### Assigned task
When a line below contains the string "Locate", show that line.

(Listed records)

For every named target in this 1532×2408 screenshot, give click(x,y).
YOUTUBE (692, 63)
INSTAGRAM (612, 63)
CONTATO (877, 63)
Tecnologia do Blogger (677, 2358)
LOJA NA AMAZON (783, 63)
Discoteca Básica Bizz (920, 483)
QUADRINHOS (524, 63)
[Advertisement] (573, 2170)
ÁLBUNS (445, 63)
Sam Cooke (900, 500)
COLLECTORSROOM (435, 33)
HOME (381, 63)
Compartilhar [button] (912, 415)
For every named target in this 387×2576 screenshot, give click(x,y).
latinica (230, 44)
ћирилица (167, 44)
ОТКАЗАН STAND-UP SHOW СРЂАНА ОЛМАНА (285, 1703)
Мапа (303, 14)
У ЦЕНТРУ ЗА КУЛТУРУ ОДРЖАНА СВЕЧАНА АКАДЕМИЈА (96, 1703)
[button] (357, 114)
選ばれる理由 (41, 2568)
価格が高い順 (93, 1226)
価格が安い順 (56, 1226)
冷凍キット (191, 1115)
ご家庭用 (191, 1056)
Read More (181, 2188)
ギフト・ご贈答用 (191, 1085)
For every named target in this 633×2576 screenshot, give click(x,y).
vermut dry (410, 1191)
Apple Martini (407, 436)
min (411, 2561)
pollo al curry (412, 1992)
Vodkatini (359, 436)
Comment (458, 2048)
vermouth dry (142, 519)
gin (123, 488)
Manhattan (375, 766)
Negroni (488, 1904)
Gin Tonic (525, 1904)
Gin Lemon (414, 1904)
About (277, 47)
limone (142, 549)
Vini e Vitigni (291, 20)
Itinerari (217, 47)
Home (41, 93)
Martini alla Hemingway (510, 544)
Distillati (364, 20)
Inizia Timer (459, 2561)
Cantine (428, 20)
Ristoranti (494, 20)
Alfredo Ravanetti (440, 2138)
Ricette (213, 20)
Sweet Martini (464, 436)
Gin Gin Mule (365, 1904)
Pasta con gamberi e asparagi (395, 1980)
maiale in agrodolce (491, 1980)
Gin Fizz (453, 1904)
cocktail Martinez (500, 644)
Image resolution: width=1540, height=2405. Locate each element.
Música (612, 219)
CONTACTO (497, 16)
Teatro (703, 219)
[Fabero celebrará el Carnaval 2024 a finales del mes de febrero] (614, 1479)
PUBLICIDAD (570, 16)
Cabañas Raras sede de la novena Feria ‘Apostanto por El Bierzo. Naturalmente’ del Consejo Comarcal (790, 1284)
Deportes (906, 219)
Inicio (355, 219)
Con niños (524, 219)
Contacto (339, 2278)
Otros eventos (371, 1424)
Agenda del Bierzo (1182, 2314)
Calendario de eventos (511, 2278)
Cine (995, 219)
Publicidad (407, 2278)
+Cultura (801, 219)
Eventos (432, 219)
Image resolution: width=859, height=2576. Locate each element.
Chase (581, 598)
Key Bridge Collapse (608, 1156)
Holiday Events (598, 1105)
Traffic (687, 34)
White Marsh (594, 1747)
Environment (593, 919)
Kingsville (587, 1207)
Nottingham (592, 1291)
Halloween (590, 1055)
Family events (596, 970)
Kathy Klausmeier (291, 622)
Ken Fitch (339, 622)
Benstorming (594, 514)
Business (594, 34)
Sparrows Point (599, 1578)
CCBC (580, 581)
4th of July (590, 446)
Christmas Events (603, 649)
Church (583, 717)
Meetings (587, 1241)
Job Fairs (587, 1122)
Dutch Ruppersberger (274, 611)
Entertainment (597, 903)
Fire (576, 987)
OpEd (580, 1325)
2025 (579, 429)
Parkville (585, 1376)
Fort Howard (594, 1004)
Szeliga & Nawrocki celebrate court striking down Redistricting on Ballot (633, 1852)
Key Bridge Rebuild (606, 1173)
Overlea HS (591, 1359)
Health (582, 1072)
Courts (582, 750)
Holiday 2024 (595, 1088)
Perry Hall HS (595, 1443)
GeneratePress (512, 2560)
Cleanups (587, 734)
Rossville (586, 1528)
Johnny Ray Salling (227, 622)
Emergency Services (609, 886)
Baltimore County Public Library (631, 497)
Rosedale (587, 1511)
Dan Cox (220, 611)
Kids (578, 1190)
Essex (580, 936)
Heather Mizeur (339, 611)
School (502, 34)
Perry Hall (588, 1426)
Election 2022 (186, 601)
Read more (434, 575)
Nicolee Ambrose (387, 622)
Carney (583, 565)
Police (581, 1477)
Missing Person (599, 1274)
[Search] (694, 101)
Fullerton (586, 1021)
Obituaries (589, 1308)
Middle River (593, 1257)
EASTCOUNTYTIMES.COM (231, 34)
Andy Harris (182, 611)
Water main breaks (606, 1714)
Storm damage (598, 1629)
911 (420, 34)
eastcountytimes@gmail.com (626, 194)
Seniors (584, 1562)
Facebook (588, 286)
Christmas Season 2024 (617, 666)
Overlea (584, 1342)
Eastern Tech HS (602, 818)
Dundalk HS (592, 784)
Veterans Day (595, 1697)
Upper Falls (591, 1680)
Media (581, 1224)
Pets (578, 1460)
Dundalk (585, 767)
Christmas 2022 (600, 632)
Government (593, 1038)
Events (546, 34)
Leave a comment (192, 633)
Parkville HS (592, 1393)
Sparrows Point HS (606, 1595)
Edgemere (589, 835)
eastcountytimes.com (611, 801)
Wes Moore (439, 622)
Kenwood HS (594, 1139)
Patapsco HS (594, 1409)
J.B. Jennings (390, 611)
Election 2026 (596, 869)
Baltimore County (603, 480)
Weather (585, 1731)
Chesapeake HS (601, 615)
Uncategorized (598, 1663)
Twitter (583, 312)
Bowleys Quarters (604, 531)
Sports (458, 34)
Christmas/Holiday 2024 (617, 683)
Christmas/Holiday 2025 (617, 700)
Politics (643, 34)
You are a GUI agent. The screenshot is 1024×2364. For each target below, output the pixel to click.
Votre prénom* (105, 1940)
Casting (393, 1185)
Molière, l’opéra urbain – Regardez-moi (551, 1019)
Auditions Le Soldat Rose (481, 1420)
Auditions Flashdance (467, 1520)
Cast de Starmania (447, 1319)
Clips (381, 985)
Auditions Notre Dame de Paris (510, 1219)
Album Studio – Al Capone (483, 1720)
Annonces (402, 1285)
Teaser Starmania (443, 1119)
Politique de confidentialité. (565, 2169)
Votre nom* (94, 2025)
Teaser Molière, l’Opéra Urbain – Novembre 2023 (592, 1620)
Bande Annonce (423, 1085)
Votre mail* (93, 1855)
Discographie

(End Listed records)

### Output below
Image resolution: width=1540, height=2405. Locate each element.
Image resolution: width=859, height=2576. Locate each element.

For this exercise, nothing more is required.